** Tâche a **
Dans les enregistrements, restituez sous forme de liste JSON de chaînes tout ce qui va de la ligne contenant "snowflake.snowpark_checkpoints (754, 209)" jusqu'à celle contenant "[Toggle Search] (350, 79)", bornes comprises. Mettez une chaîne par ligne, sans les lignes vides ni les images.

** Extrait **
<<<<

TV5MONDE : Les autorités avaient promis la présence de forces spéciales dans la ville juste après le massacre. Avez-vous eu le sentiment que la ville est sécurisée ?
 
Danielle Eyango : Les forces de l’ordre font de leur mieux, mais elles sont confrontées à la complicité sournoise et discrète des populations avec les « Ambazoniens ». Ceux-ci sont des enfants du terroir pour la plupart, on sait qui ils sont, ce sont des cousins, des neveux, des oncles des populations... qui voient plutôt les militaires en ennemis et alliés du pouvoir francophone.
 
TV5MONDE : Vous consacrez deux textes à ce massacre, dont une nouvelle qui commence par un long poème. Pourquoi un tel choix et quel message avez-vous voulu faire passer à travers vos mots ?

>>>>

(Enregistrements pour localiser les éléments décrits)

<<<<

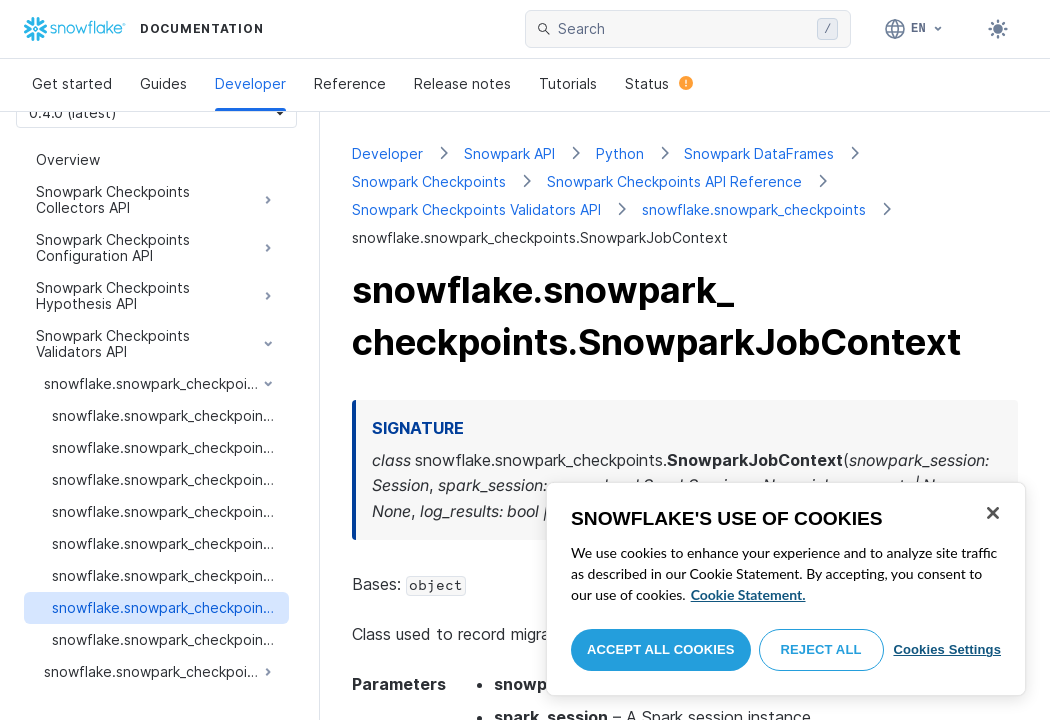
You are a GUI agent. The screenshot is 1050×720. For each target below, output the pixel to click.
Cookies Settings (947, 649)
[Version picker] (156, 112)
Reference (350, 83)
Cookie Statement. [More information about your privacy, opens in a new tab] (748, 594)
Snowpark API (509, 153)
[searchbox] (683, 29)
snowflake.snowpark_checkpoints (754, 209)
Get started (72, 83)
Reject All (821, 649)
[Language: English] (914, 29)
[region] (786, 589)
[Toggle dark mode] (998, 29)
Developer (250, 83)
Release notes (462, 83)
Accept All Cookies (661, 649)
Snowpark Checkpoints (429, 181)
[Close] (993, 513)
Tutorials (568, 83)
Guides (163, 83)
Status (659, 83)
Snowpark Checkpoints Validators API (476, 209)
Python (620, 153)
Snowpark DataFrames (759, 153)
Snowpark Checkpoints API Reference (674, 181)
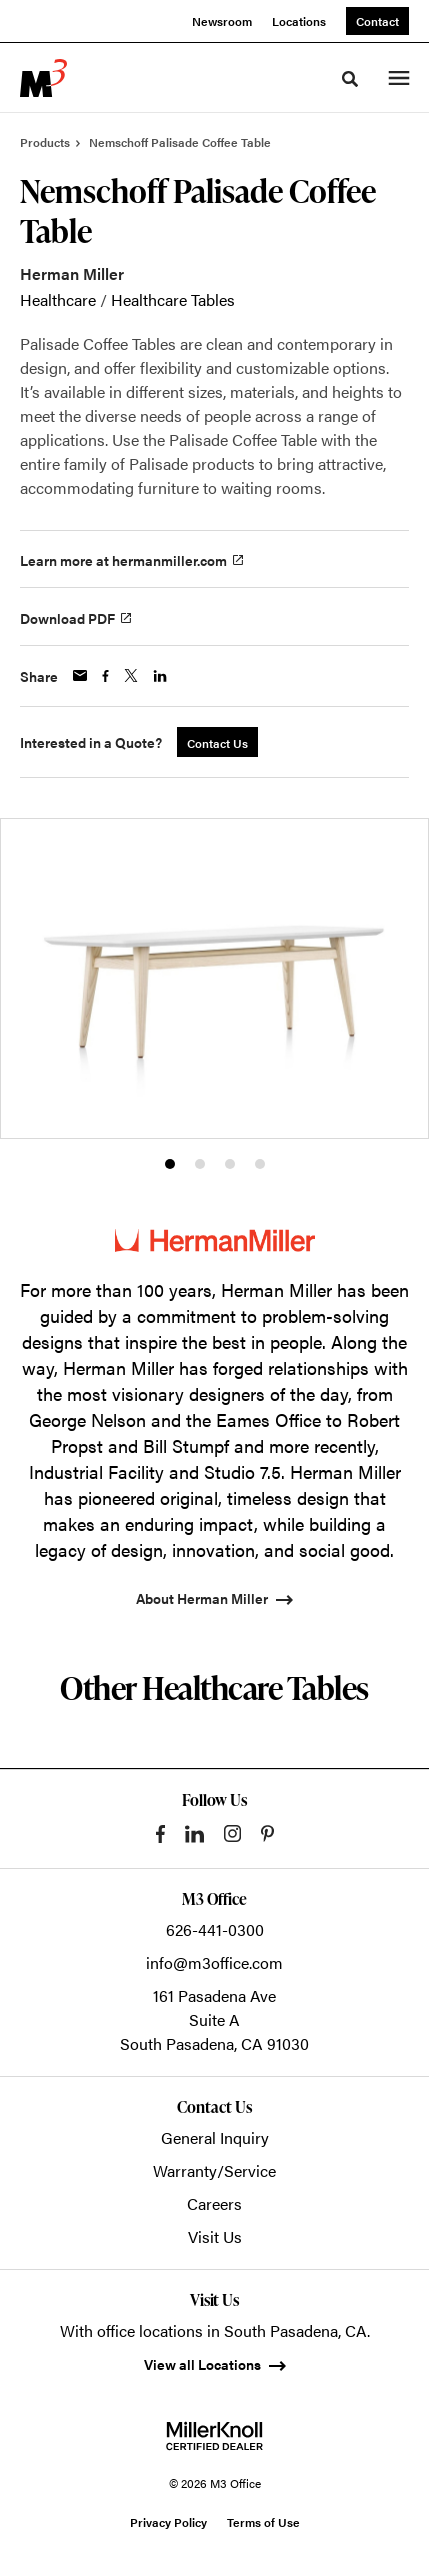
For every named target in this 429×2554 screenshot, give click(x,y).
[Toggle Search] (350, 79)
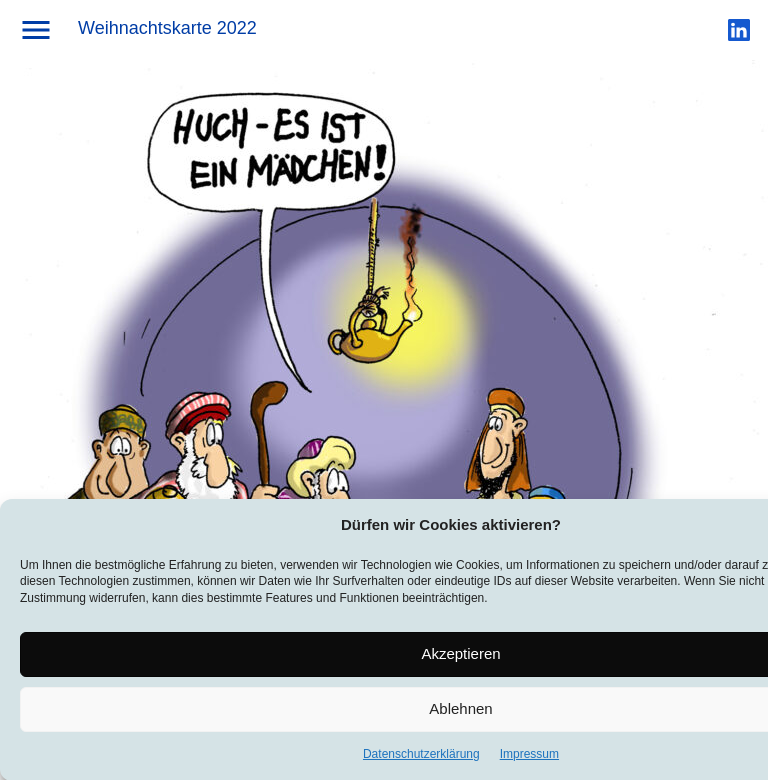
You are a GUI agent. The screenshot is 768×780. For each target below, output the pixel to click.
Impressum (529, 756)
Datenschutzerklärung (421, 756)
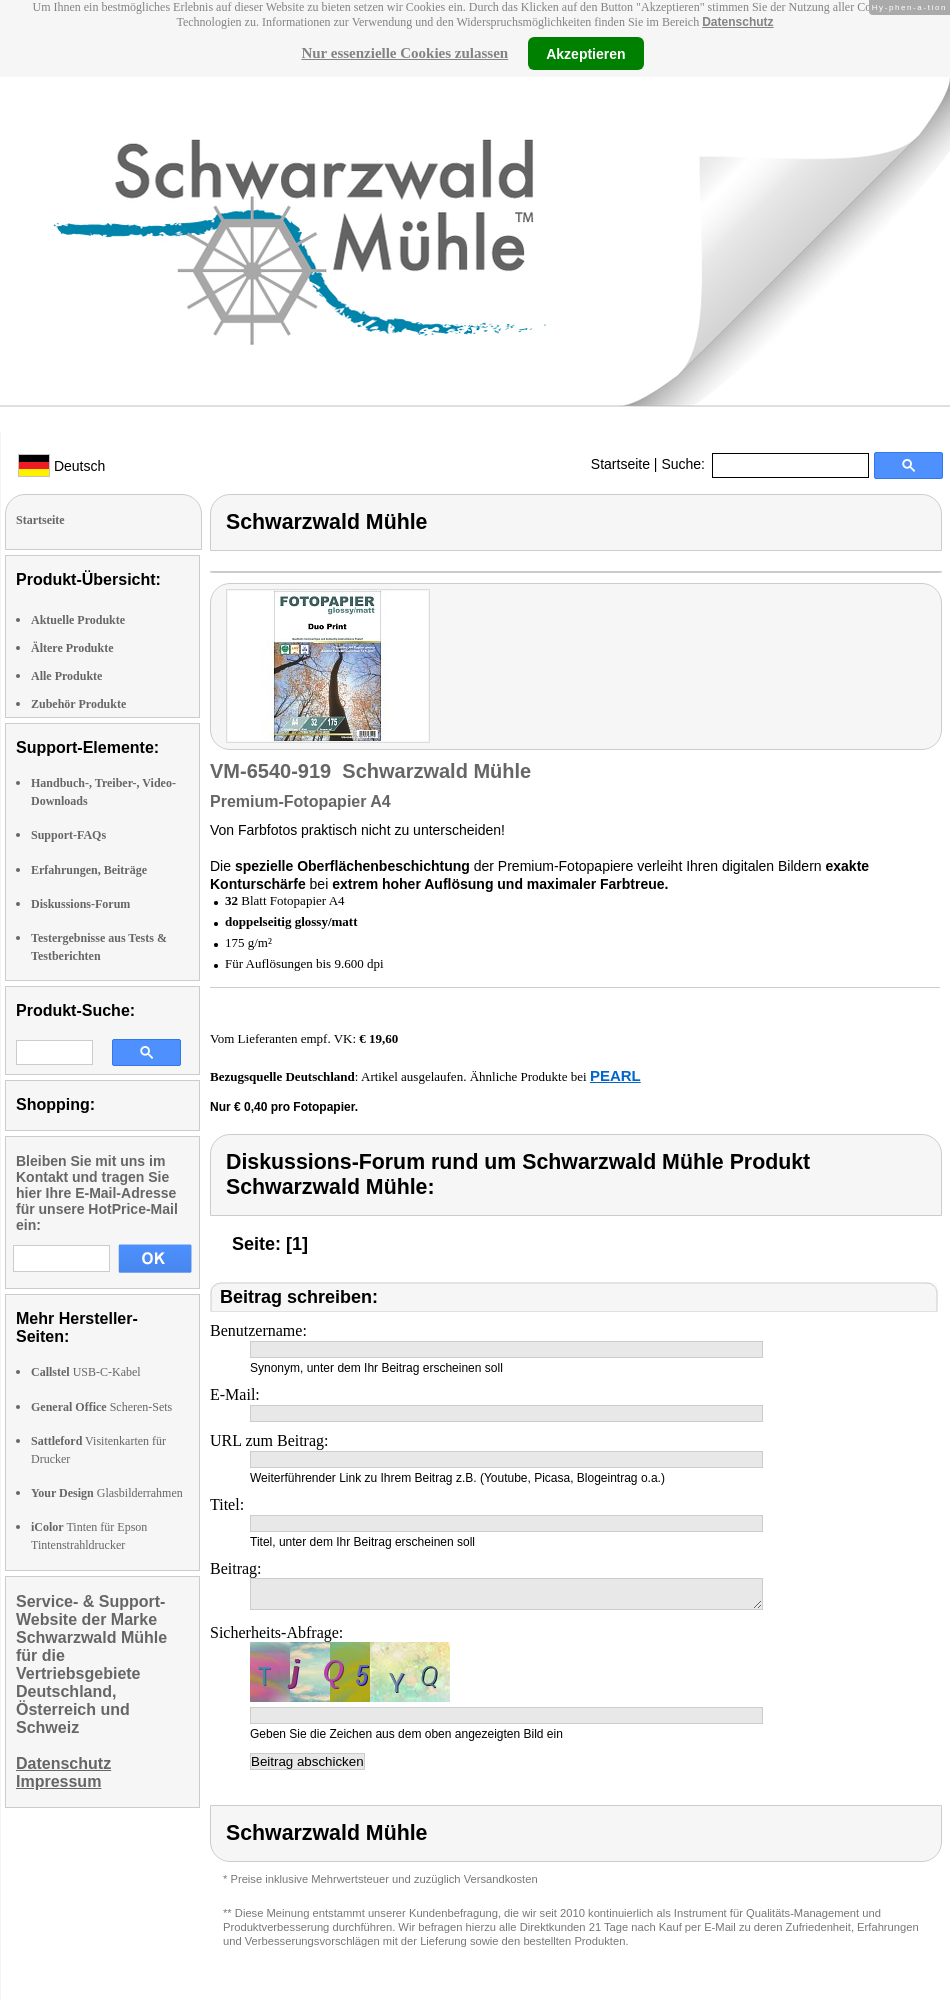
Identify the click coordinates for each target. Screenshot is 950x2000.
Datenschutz (737, 22)
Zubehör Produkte (78, 704)
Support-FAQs (68, 835)
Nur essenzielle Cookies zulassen (404, 53)
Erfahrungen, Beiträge (89, 870)
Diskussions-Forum (80, 904)
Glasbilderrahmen (107, 1493)
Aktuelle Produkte (78, 620)
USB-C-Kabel (86, 1372)
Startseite (620, 464)
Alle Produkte (66, 676)
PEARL (615, 1075)
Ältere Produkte (72, 648)
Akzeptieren (585, 53)
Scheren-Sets (101, 1407)
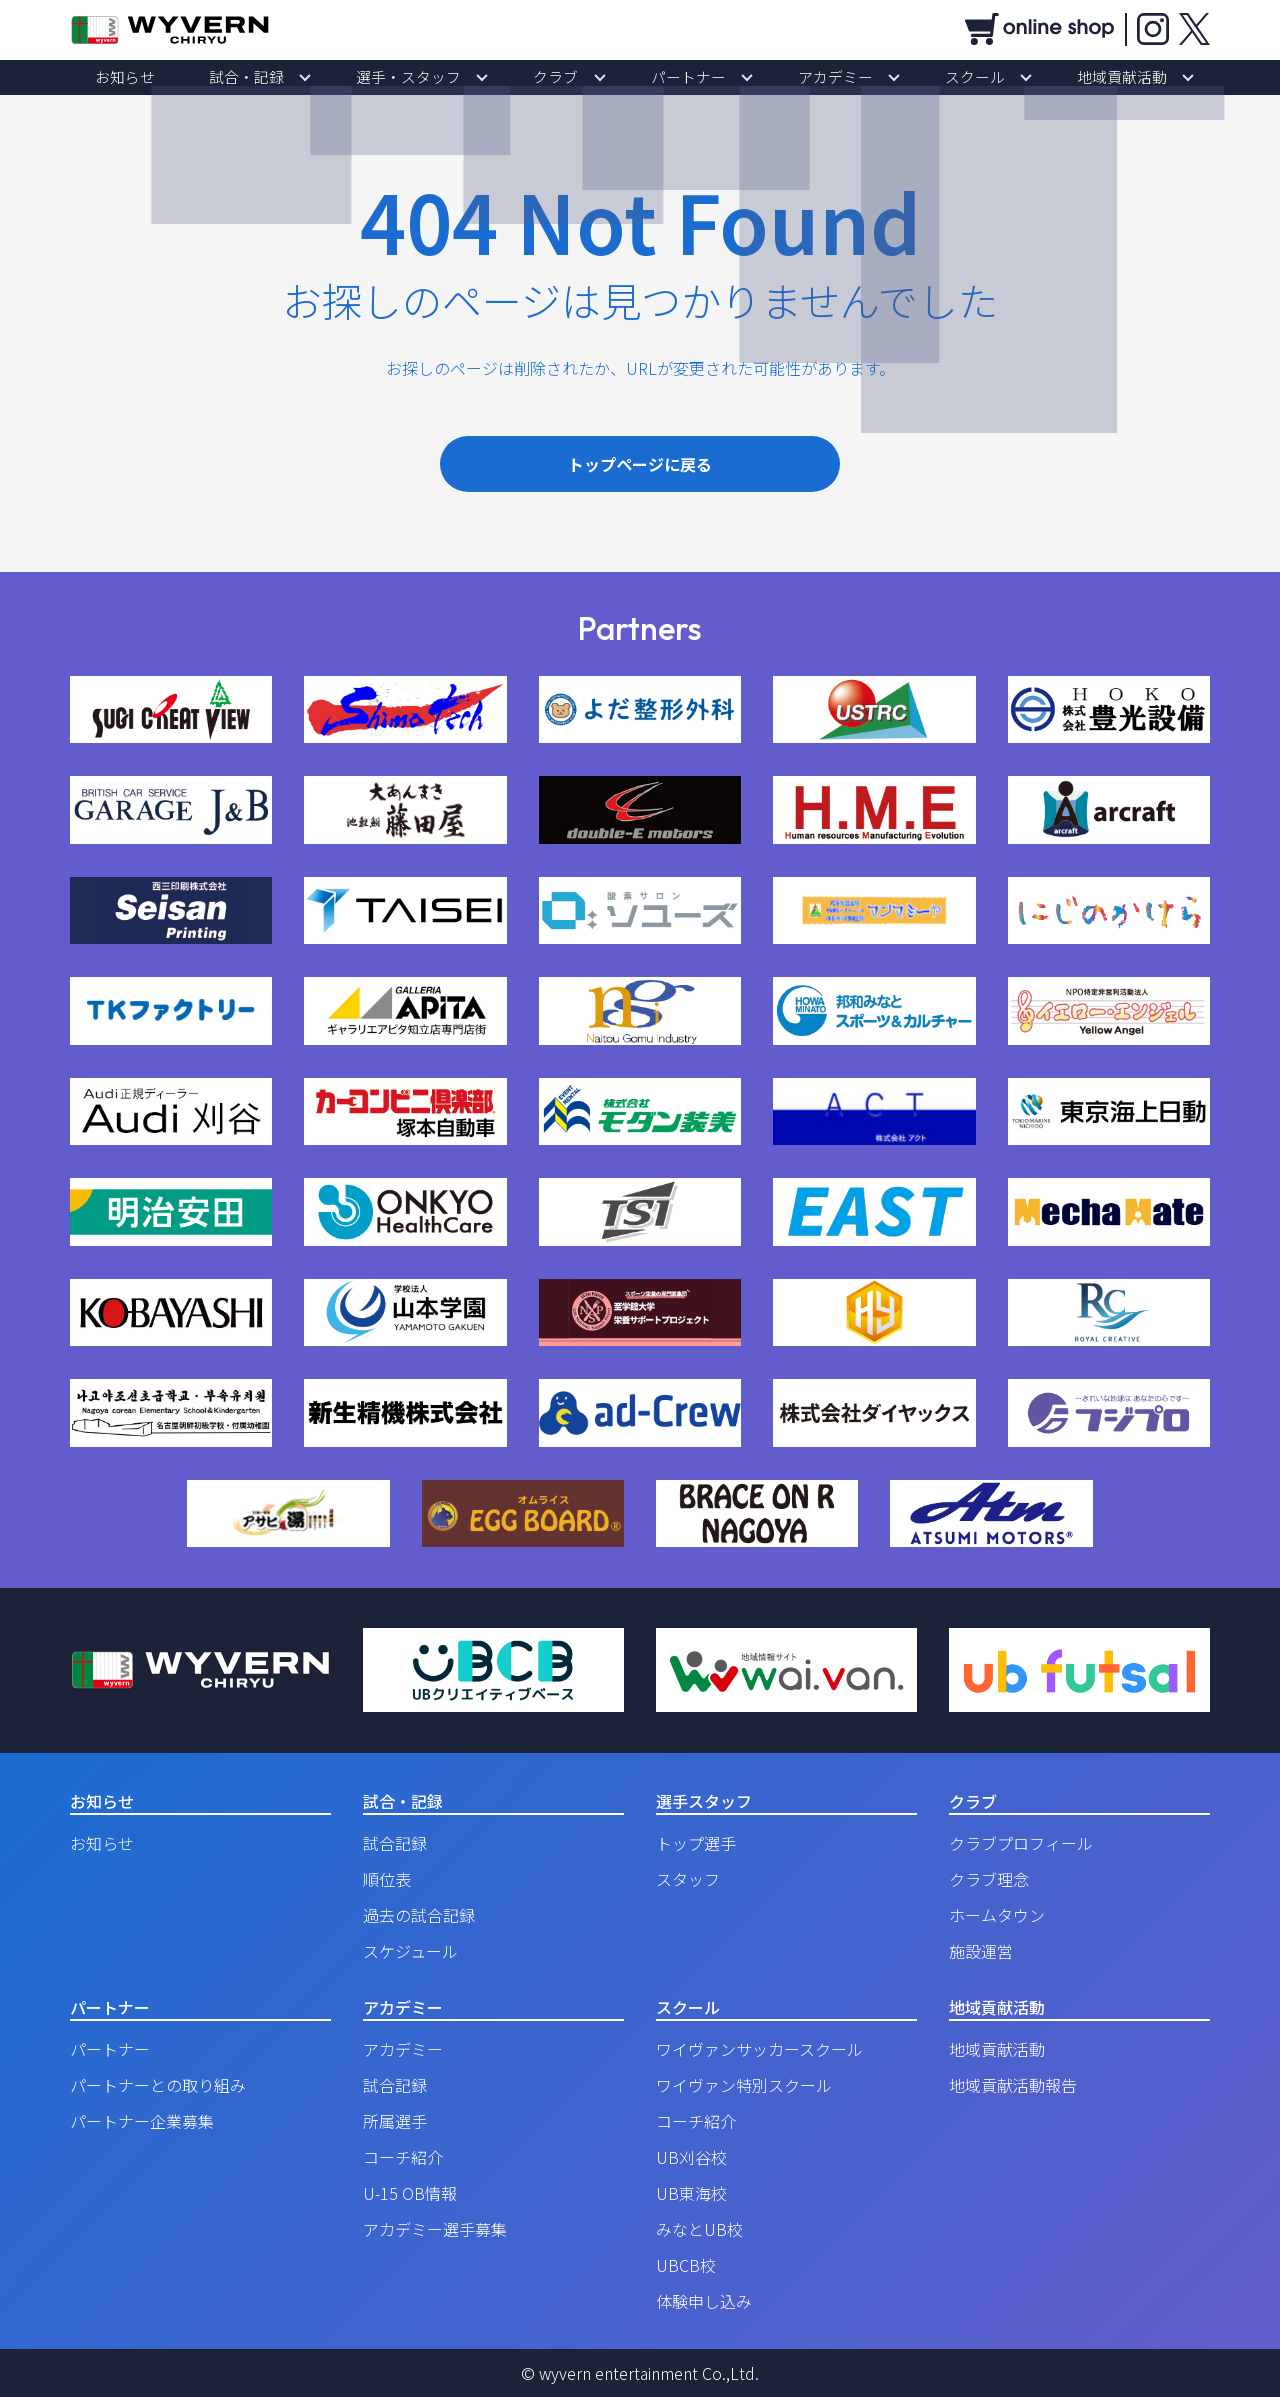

>>>>

** Tâche b **
Veuillez recopier à l'identique, dans l'extrait, tout ce qui va de "Danielle Eyango : Les" jusqu'à "du pouvoir francophone.".

** Réponse complète a **
[
  "snowflake.snowpark_checkpoints (754, 209)",
  "Get started (72, 83)",
  "Reject All (821, 649)",
  "[Language: English] (914, 29)",
  "[region] (786, 589)",
  "[Toggle dark mode] (998, 29)",
  "Developer (250, 83)",
  "Release notes (462, 83)",
  "Accept All Cookies (661, 649)",
  "Snowpark Checkpoints (429, 181)",
  "[Close] (993, 513)",
  "Tutorials (568, 83)",
  "Guides (163, 83)",
  "Status (659, 83)",
  "Snowpark Checkpoints Validators API (476, 209)",
  "Python (620, 153)",
  "Snowpark DataFrames (759, 153)",
  "Snowpark Checkpoints API Reference (674, 181)",
  "For every named target in this 429×2554 screenshot, give click(x,y).",
  "[Toggle Search] (350, 79)"
]

** Réponse complète b **
Danielle Eyango : Les forces de l’ordre font de leur mieux, mais elles sont confrontées à la complicité sournoise et discrète des populations avec les « Ambazoniens ». Ceux-ci sont des enfants du terroir pour la plupart, on sait qui ils sont, ce sont des cousins, des neveux, des oncles des populations... qui voient plutôt les militaires en ennemis et alliés du pouvoir francophone.